Task directions - Your reply should be one number: how many lines of the material contain the word "agent".

Working data -
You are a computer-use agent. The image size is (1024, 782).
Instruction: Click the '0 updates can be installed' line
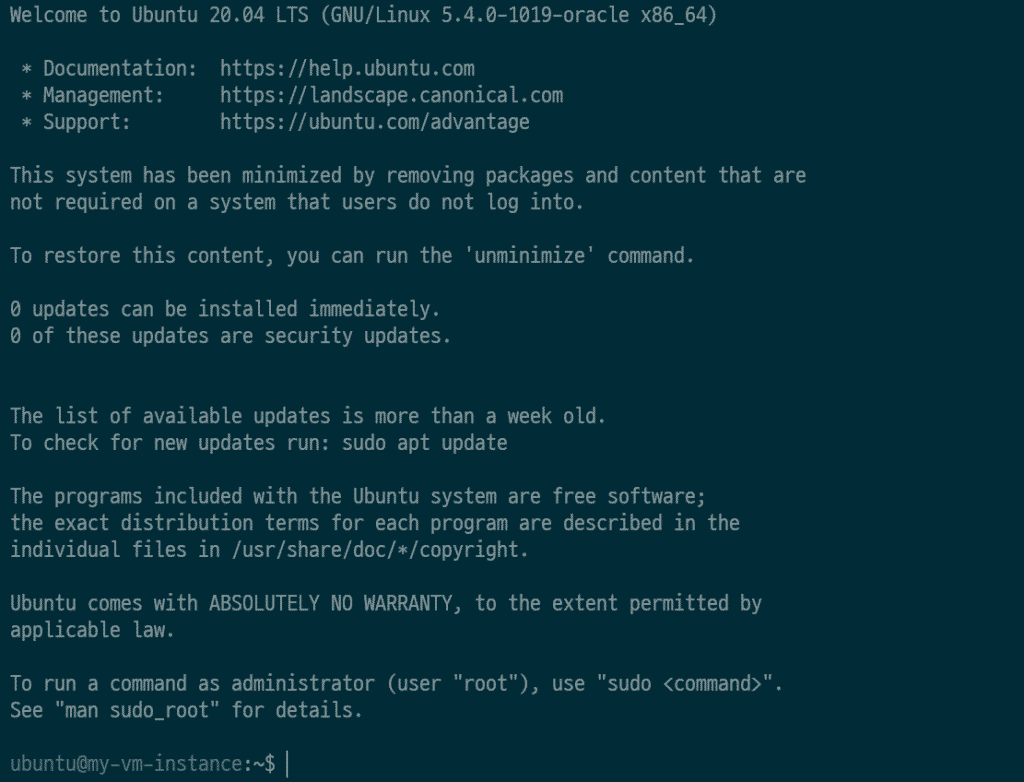tap(225, 309)
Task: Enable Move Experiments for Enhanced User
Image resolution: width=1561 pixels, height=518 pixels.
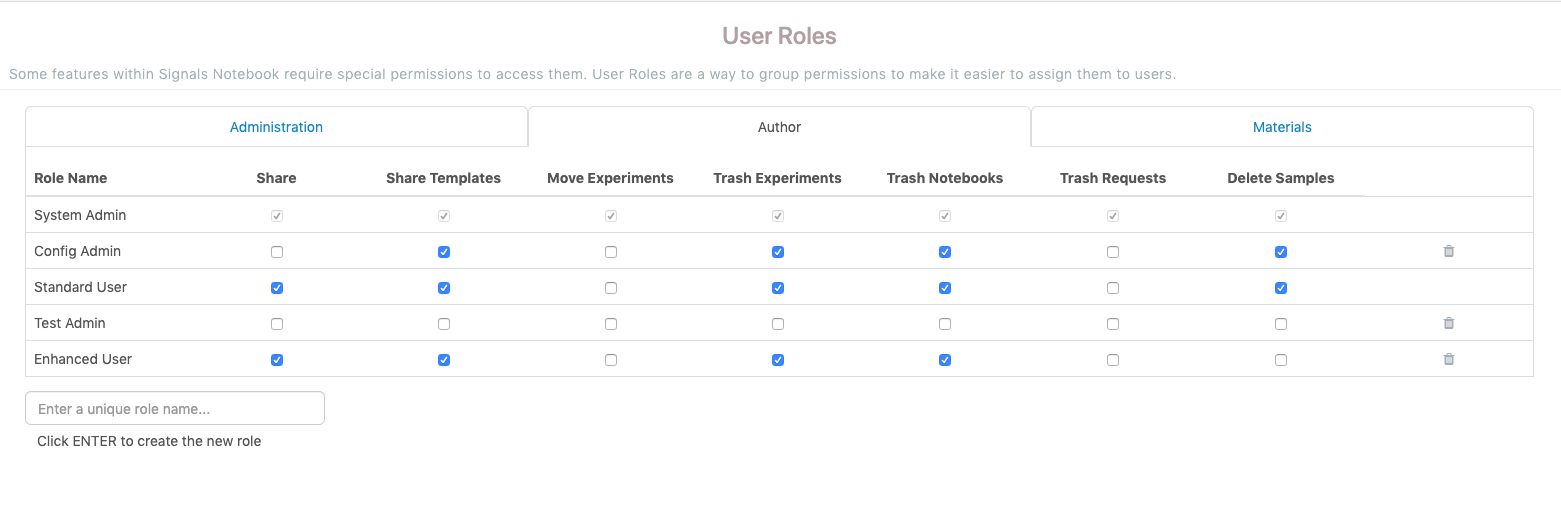Action: point(611,360)
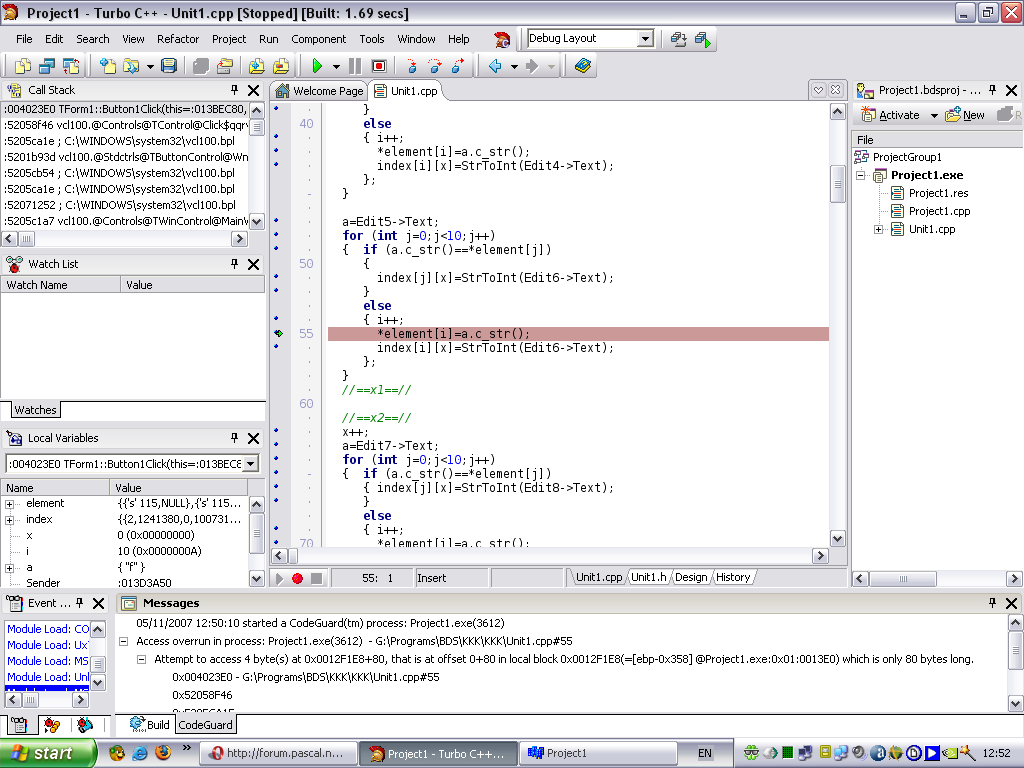Toggle the Messages panel pin
1024x768 pixels.
tap(992, 603)
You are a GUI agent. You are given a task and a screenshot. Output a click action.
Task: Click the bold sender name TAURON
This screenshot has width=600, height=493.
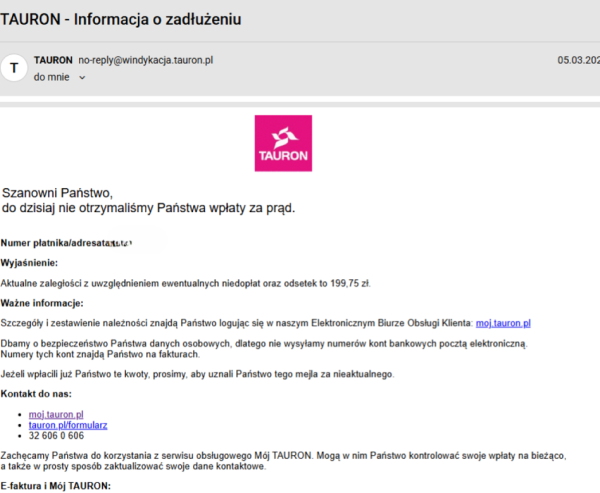(53, 60)
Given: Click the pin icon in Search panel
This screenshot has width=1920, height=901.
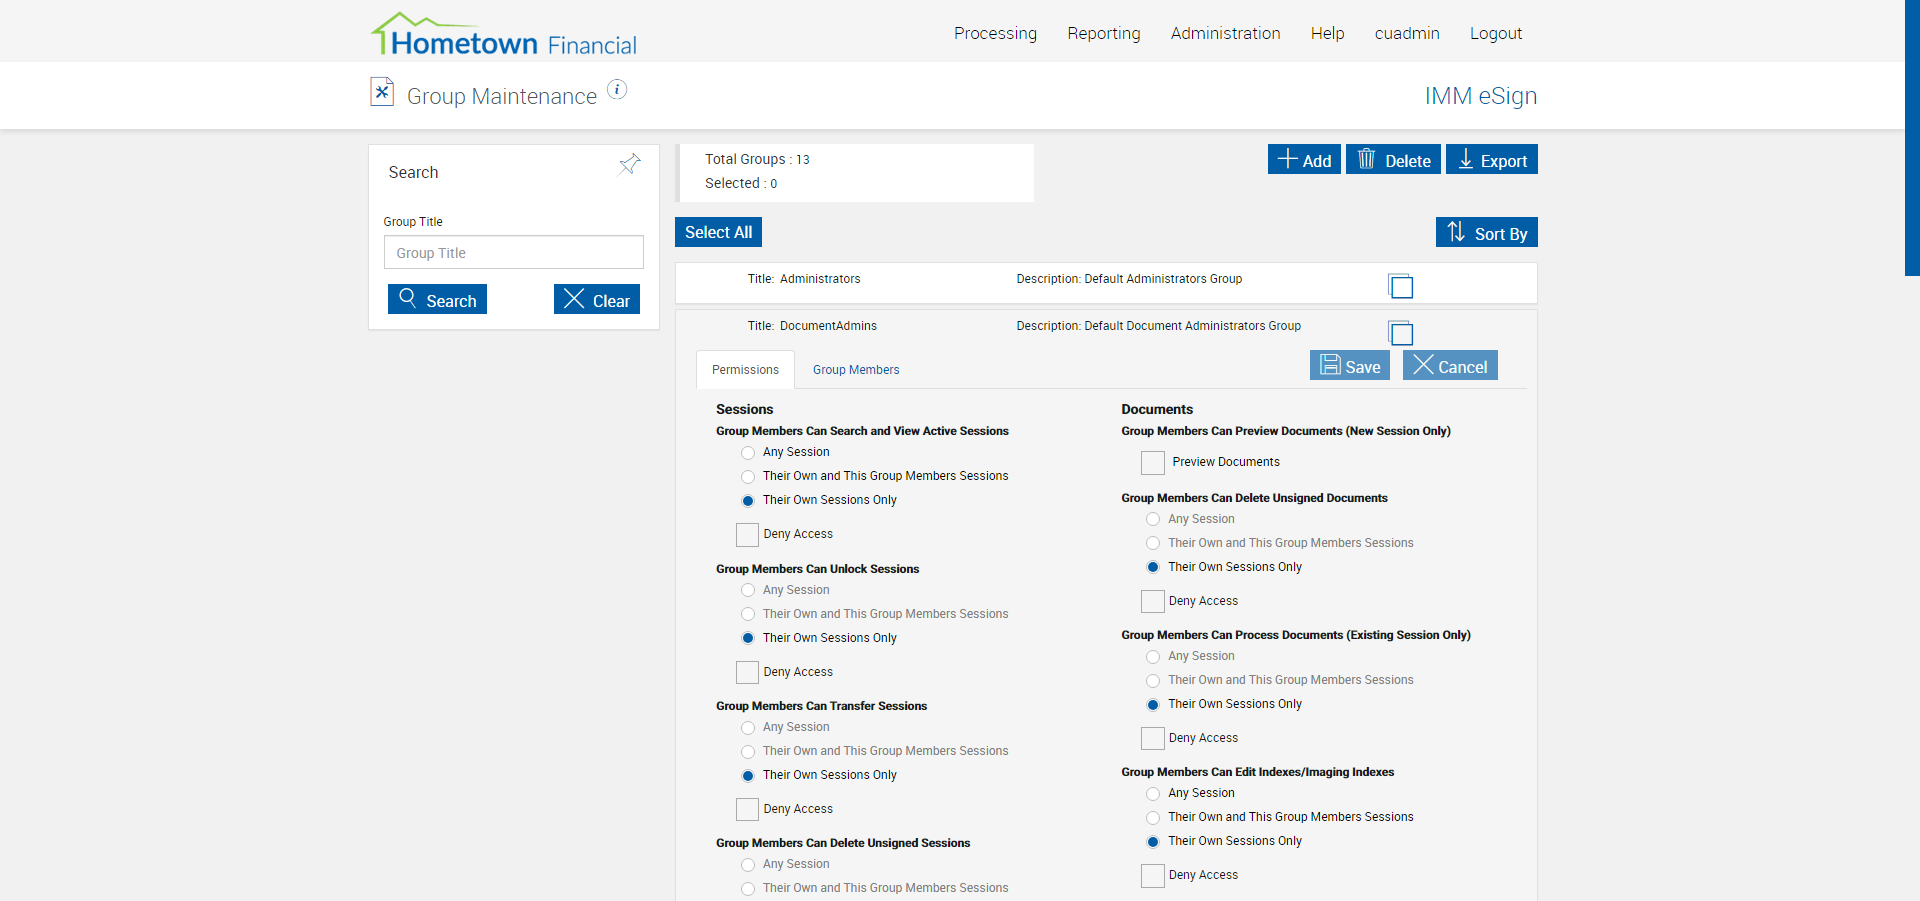Looking at the screenshot, I should pyautogui.click(x=629, y=164).
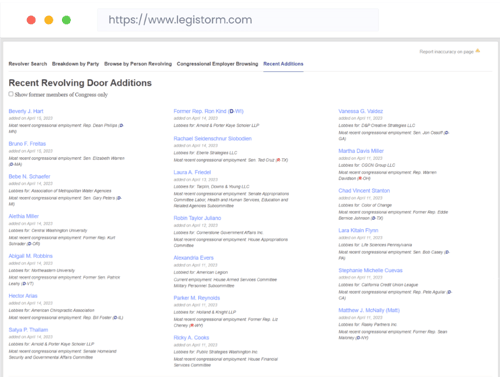
Task: Open the Revolver Search tab
Action: [x=28, y=64]
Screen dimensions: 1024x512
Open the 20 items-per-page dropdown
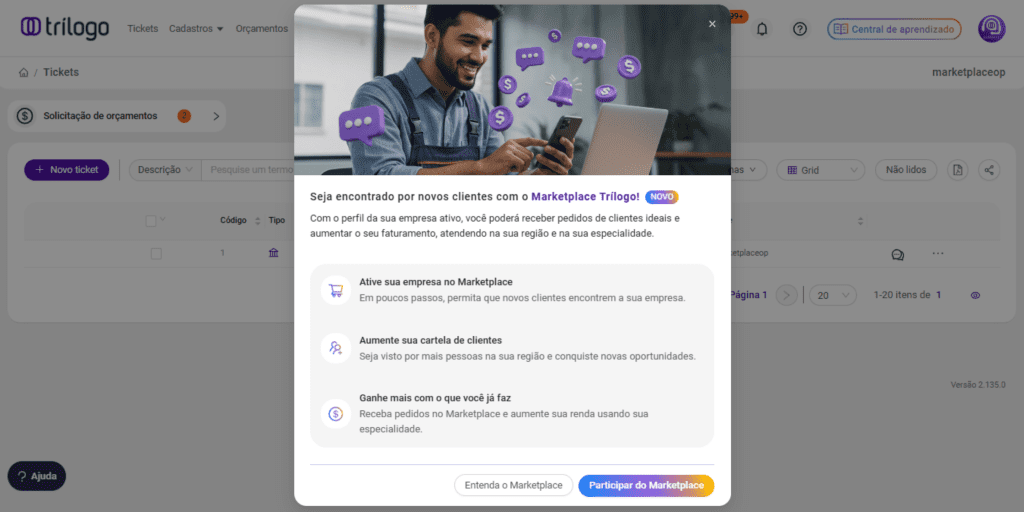tap(833, 295)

Solution to this problem - 2